IT Operations Analytics (ITOA) - The data driven approach to IT Operations
As per Gartner's estimates, by 2017 around 15% of the enterprises will be using IT Operations Analytics (ITOA) on the huge volume of IT operational data to discover complex patterns and hence better insights, to reduce 'run-the business' costs or identify opportunities for 'grow-the-business' transformations. This, in effect, ushers a paradigm shift in IT Operations Management - from a current "tools driven" to a "data driven" approach. The current tools driven approach relies on silos of non integrated tools which fails to deliver the agility required to manage the ever growing complexities of hybrid cloud platforms and dynamic data centers.
Simply put, ITOA uses big data principles in extracting structured as well as unstructured data (Availability Data, Performance Data, Machine Data, Service Management Data) from diverse data sources (Application Logs, Monitoring Tools, Syslogs, APM Tools, Event Managers, ITSM Tools etc.), storing and indexing and finally correlating and analyzing them to get deeper business insights and proactive indicators about any potential or impending business impacting events.

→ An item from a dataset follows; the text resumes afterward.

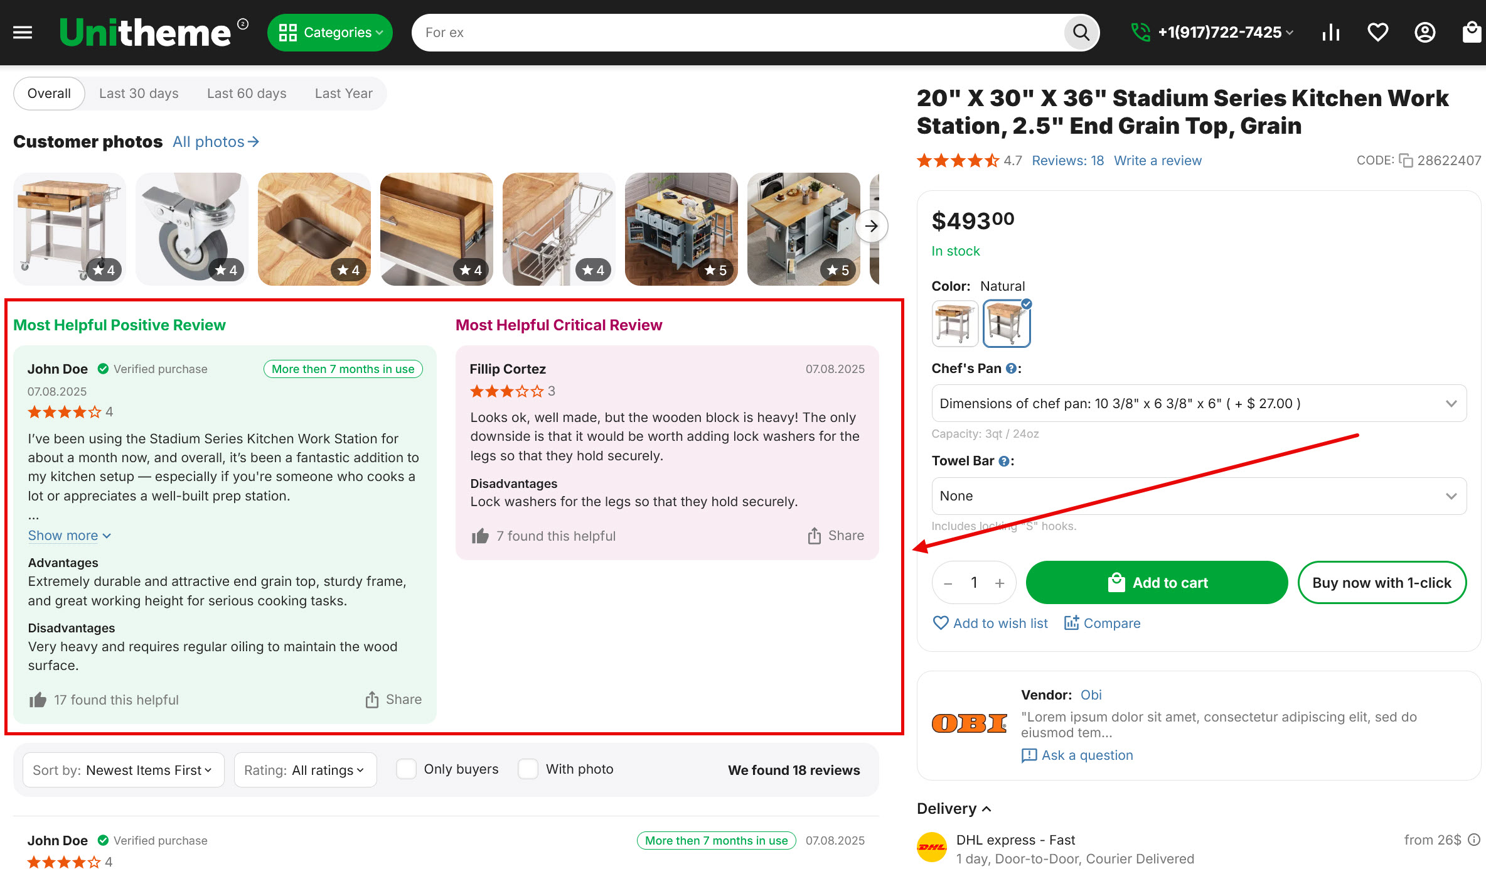Open the shopping cart bag icon
The width and height of the screenshot is (1486, 876).
click(x=1471, y=32)
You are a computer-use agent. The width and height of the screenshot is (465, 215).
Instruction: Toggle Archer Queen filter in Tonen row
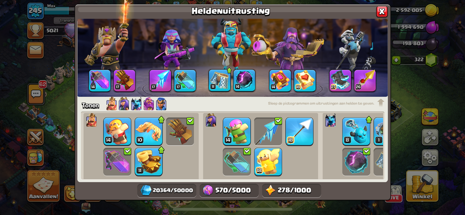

Without getting too much into the technicalities let me summarize some of the best use cases that can potentially be addressed by ITOA :
1. Quickly find the root cause for a business outage : It is possible to crawl data from multiple sources and correlate them over a time-window at near-run time to get better visibility about the business impacting issues and quickly identify the layer attributable to the root cause. So whether the root cause is due to a recent change in a configuration item or a faulty load balancer or a highly utilized table space or high resource consumption by a rogue long running batch process becomes easier to identify. The traditional Event Managers lacks this powerful correlation features.

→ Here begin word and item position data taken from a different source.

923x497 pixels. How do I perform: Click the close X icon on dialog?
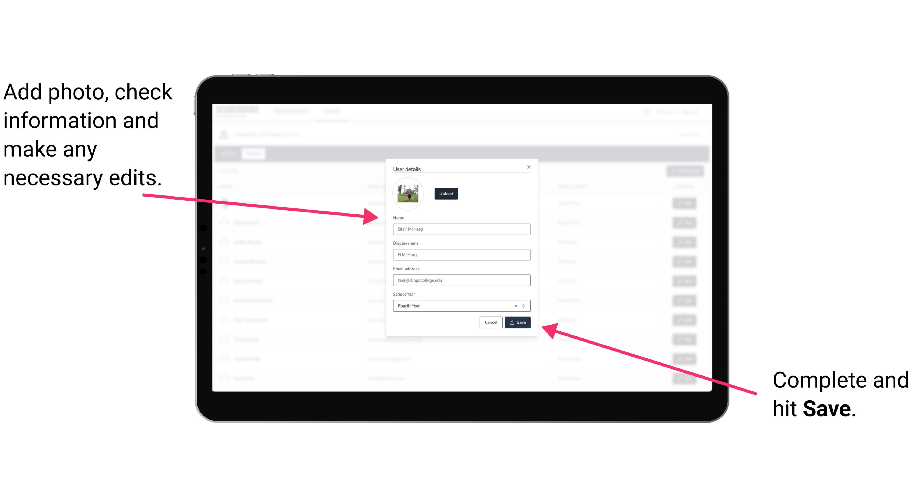point(528,167)
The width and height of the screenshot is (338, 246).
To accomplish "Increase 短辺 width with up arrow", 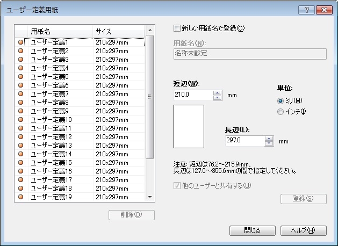I will [218, 92].
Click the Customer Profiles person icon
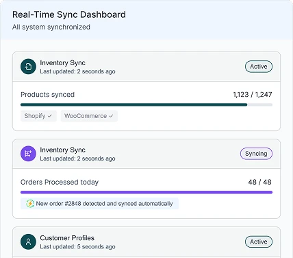This screenshot has width=293, height=258. [28, 242]
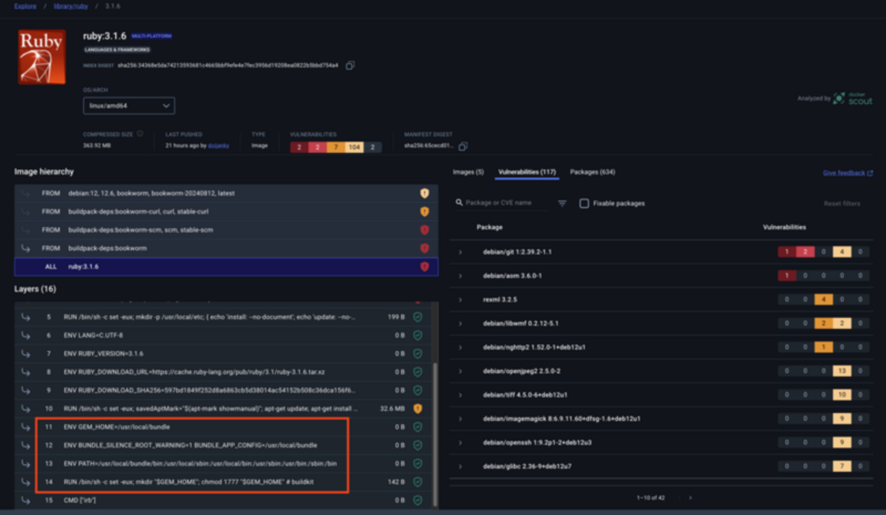
Task: Click orange shield on layer 10
Action: (x=418, y=409)

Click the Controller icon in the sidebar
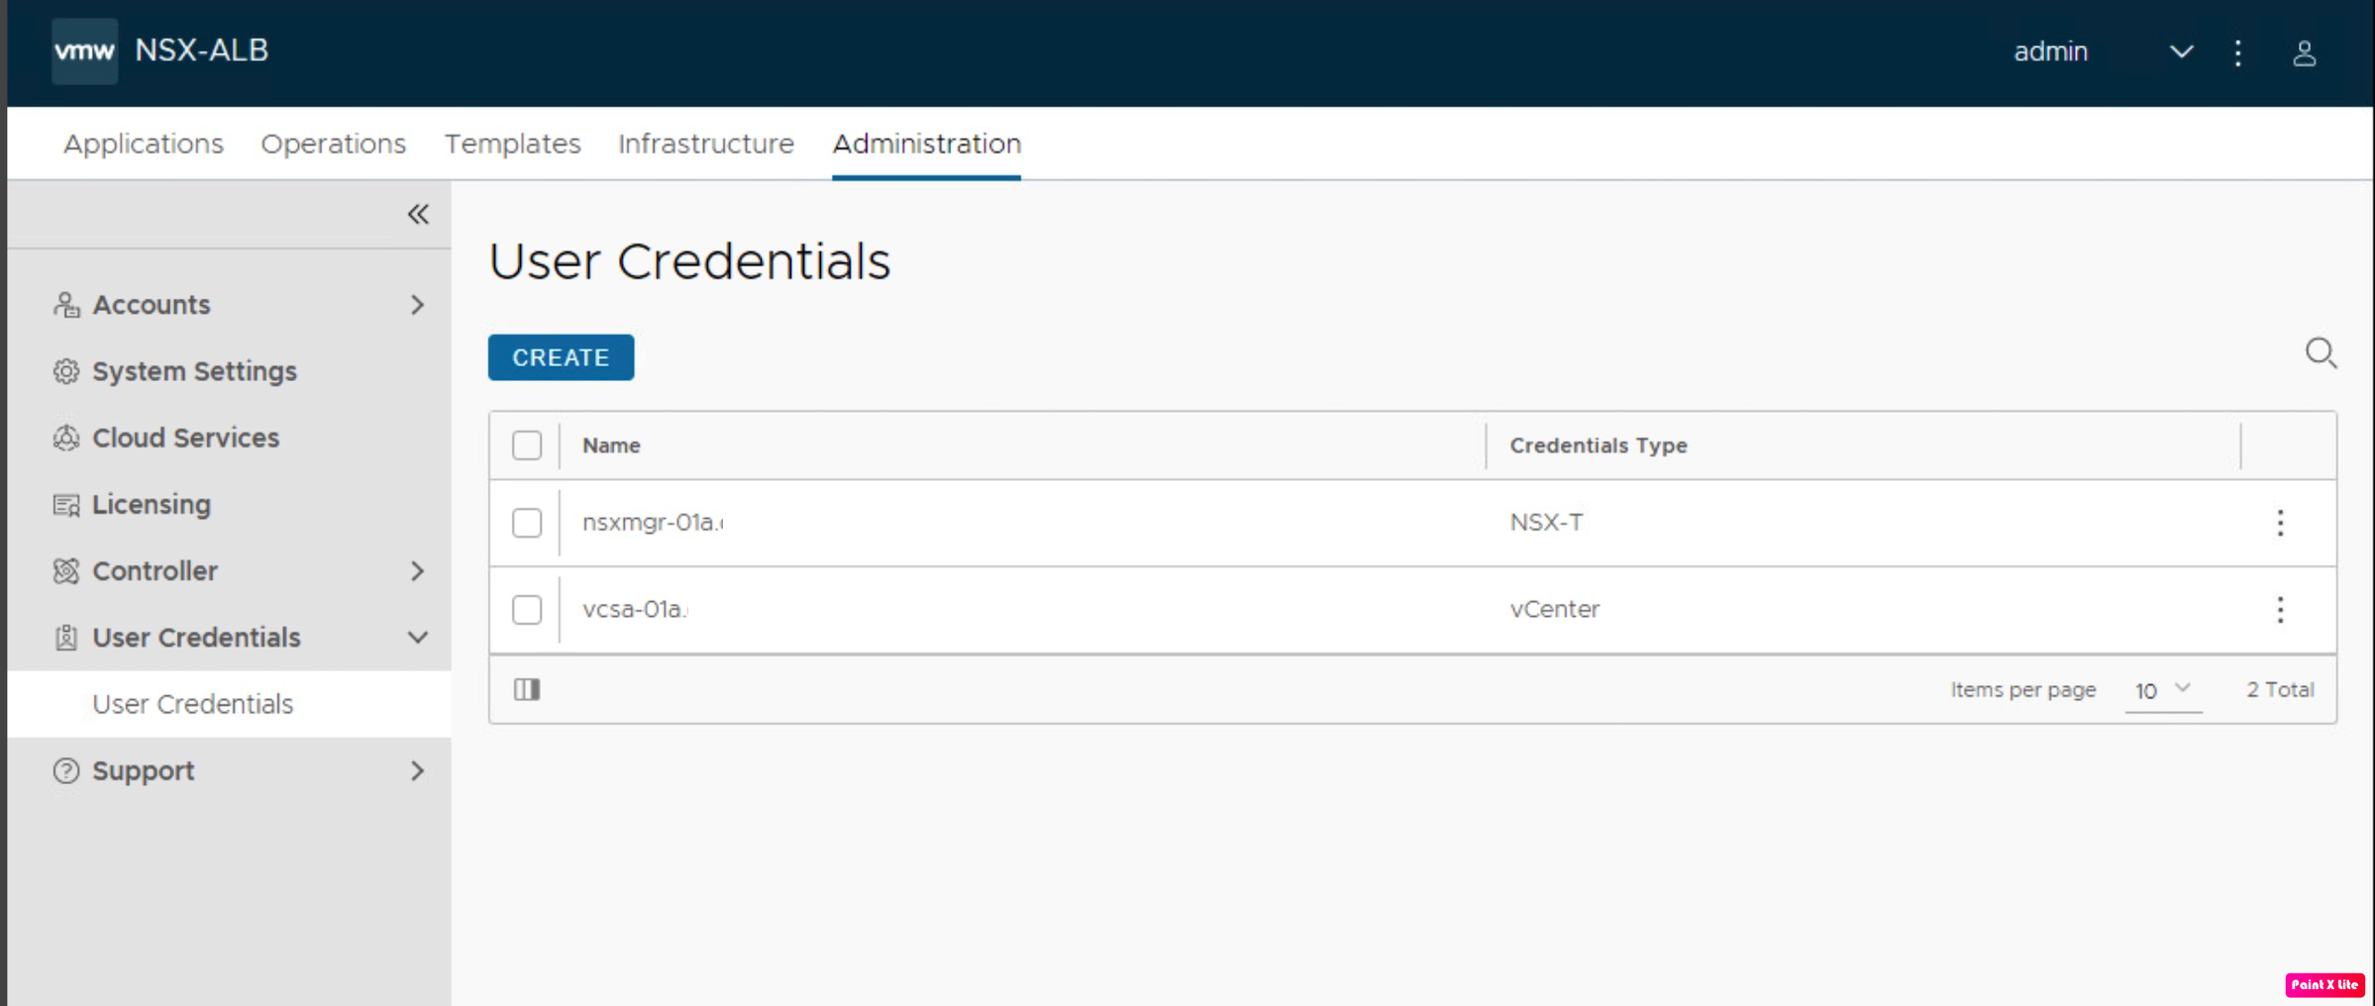(x=65, y=570)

2. Topology based event visualization : Overlay the IT or Business Events on the topology map which does an application to infrastructure mapping, thereby providing powerful visualization about the business impacts and quickly identify a possible root cause. This improves operational visibility.

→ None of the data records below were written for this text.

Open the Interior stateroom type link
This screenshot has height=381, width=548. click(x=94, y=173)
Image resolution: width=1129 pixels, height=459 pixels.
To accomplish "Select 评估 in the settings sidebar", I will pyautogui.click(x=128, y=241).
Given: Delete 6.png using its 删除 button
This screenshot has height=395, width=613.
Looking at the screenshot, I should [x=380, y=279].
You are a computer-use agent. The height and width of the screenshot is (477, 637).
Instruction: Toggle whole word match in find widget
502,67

3. Identify repetitive patterns of issues : Identification and learning of patterns which leads to different kinds of business outages due to availability, performance or capacity issues. Subsequently these patterns can be used to predict an impending failure, before they actually happen.
3. Dynamic Baselining : Using machine learning techniques, it is possible to baseline the behaviour or consumption patterns of the different IT resources like business workload, cpu, memory, io etc. This information can be utilized in resetting the alerting thresholds or rebalancing the compute capacities.
4. Identify unauthorized changes : Unauthorized changes in configuration items without a valid RFC can be tracked and identified.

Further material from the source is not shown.